» **WHAT THE TASK REQUIRES**
Recast the stretch of material from its start through the line containing "Looking at the screenshot, I should (x=575, y=153)." as a numbered list, leaving out any blank lines.

» **SOURCE RECORDS**
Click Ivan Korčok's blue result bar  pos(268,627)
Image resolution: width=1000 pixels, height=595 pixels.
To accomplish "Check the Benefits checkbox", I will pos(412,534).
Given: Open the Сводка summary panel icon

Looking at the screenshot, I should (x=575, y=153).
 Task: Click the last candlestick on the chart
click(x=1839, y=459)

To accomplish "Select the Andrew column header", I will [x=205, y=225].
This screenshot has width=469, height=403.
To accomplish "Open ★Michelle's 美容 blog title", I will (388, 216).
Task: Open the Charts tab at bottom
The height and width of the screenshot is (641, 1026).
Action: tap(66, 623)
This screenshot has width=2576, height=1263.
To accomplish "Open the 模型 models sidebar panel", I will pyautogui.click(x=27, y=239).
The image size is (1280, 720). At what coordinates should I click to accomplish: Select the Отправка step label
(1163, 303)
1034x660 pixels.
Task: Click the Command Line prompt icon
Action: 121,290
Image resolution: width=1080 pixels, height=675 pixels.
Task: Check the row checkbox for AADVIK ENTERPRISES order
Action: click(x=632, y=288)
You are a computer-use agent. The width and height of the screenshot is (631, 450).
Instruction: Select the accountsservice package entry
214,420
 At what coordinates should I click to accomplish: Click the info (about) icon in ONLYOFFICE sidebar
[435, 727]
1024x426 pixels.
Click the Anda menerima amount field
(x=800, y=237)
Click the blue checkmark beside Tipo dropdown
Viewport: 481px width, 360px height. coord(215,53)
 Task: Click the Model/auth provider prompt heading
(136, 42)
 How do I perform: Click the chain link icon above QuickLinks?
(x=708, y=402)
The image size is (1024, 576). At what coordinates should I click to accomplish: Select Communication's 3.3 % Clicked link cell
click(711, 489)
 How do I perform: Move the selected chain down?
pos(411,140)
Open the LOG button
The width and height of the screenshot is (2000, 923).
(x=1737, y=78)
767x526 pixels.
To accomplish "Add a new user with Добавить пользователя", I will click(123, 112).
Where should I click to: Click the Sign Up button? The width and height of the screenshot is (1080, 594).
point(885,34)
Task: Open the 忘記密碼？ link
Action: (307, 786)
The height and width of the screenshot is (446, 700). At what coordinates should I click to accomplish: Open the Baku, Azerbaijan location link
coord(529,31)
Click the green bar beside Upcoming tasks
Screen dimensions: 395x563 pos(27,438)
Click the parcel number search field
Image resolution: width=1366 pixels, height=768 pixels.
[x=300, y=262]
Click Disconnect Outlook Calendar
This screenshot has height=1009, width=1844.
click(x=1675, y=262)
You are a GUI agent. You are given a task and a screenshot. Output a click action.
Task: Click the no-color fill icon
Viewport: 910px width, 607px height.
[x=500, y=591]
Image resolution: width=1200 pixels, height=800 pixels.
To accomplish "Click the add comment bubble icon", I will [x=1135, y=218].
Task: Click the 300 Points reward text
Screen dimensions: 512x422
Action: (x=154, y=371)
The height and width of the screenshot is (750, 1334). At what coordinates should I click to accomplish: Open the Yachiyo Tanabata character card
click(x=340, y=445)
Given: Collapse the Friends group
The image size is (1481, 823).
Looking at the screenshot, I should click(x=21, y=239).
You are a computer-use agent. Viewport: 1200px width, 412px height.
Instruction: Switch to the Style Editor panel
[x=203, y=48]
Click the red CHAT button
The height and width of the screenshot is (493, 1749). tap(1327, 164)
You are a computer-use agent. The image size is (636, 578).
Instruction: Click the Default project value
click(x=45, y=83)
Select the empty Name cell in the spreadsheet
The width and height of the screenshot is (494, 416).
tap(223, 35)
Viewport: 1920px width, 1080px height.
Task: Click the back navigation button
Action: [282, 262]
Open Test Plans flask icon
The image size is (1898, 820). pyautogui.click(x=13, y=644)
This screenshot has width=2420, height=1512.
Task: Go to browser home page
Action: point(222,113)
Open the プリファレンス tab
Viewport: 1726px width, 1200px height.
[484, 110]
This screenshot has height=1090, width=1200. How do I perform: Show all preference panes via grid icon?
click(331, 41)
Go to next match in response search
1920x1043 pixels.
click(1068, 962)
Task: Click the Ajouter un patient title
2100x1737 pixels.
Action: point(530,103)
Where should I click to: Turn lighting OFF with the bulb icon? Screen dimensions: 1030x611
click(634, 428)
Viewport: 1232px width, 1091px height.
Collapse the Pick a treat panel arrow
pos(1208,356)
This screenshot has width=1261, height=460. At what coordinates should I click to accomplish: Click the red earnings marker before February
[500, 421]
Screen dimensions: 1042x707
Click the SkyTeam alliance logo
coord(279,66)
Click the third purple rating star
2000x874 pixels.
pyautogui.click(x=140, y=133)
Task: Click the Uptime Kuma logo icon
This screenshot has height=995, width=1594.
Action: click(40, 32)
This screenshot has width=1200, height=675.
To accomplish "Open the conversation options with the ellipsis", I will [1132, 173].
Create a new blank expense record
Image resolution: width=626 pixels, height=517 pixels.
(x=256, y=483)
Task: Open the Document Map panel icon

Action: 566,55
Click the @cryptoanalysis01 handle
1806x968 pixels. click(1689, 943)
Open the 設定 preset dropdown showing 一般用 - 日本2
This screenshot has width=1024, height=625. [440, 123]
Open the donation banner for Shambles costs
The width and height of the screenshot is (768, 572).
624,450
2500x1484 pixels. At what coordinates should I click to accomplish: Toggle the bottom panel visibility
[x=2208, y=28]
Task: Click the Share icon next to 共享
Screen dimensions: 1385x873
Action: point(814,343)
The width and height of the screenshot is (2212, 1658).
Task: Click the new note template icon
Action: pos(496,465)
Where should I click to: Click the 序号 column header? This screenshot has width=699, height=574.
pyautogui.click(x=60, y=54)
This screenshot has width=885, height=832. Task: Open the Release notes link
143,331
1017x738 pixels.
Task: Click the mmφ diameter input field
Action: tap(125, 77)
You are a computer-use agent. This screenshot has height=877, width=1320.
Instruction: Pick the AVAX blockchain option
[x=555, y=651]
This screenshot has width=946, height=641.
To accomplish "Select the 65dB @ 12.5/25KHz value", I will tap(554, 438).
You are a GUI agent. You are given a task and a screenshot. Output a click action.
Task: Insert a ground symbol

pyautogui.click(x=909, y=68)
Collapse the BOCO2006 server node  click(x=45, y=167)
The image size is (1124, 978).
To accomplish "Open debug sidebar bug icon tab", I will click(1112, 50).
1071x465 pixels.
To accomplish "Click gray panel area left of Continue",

» **FINAL RESULT**
1. Click Ivan Korčok's blue result bar  pos(268,627)
2. Image resolution: width=1000 pixels, height=595 pixels.
3. To accomplish "Check the Benefits checkbox", I will pos(412,534).
4. Given: Open the Сводка summary panel icon
5. Looking at the screenshot, I should (x=575, y=153).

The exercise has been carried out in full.